Instinctive. Yes, it’s instinctive for MOCA GA to be the principal gallery space for Rocío Rodríguez: Thirty Years on Paper. The museum presents “dynamic, challenging and innovative” work, and this 1988–2018 retrospective, on display through April 6, is no exception. It features more than 100 works, many never before exhibited.
Rodríguez’s drawings pull viewers in, as does the artist herself. We first see her in fast motion on a large video screen. She’s creating, with gracious tenacity, lines and shapes in brief bursts of step-back-study-and-step-again energy.
“Given that the process of drawing has been central to my history as a painter,” she says in exhibition materials, “I wanted to expose the thinking that was realized on the paper. I thought it important to highlight the essential, where the process of creativity begins.”
It’s obvious why she’s one of 10 highly recognized recipients given a 2018 Anonymous Was a Woman Grant.
MOCA GA’s space affords movement, so viewers can decide where to start. There’s a delightful uncertainty about where Rodríguez’s first stroke begins and the last ends, which is almost antithetical to the high-speed video. One of the more fascinating aspects of Thirty Years is the perception that Rodriguez’s journey is one of exponential possibilities. Even the boundaries of paper can’t confine it. The journey only grows livelier in time, with time.

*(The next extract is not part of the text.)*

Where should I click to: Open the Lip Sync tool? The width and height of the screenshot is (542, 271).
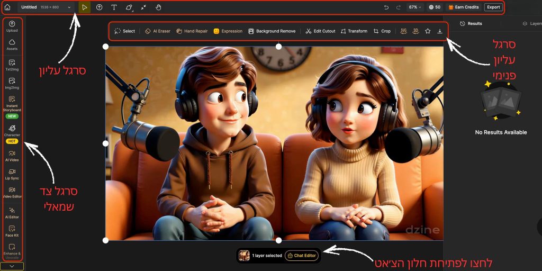tap(12, 174)
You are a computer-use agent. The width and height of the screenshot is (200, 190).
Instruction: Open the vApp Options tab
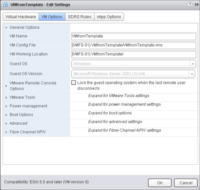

You’ll likely want to focus on your personal connection to each piece and spend time with the specificity of the paper, which speaks to the liberties Rodríguez wants to communicate. From creases to blends of color to erasures to the imperfect perfection of sketched boxes, unclosed circles perpetuate an openness that can fade. Even tack holes reference the opening video — the quick movements and the stepping back just long enough to ponder.
If you’re intrigued by movement — spoken and unspoken — you’ll engage with each piece. They range in size and layout, from playfulness to masking, from out-of-body identifications to shapeshifting bodies, from abstractions to darkened detachments. The details are unmistakable and will often contradict your first reaction.
Rodríguez’s work expresses an awareness of her inner self in relation to the world around her. “Some of the drawings are tangential,” she says in the exhibition materials, “such as the ‘war drawings’ that accompanied bodies of work in paintings that expressed diverse concerns and subject matter.”
Rodríguez’s 30 Days (2018), which measures 11 inches by 308 inches, seems emblematic of her work here. It’s a malleable depiction of time’s resolve — how continually present and boundlessly fleeting it is. Its 22 pieces of paper – pastel, oil pastel and charcoal, and pencil on paper — prove that Rodríguez is an artist who won’t be stifled by thoughts, deeds or consequences. There is a painstakingly effortless effort here, as if she’s tag-teaming with herself. Another focal piece is untitled (2015), reprised in this exhibition in charcoal and graphite on vellum paper, and charcoal and acrylic paint on the wall.
Rodríguez, who’s represented by Sandler Hudson Gallery, says she first encountered art was when she was 11. Her Cuban father shared illustrated art books — of Velazquez, Rembrandt and van Gogh — and she began drawing pictures from the World Book Encyclopedia’s art section. Even her shift from studying political science in college to earning B.F.A. and M.F.A. degrees in drawing and painting reflects her ability to find her own artistic path.
There are countless gems in this exhibition. If you make time to journey with Rodríguez, you may find yourself returning again and again.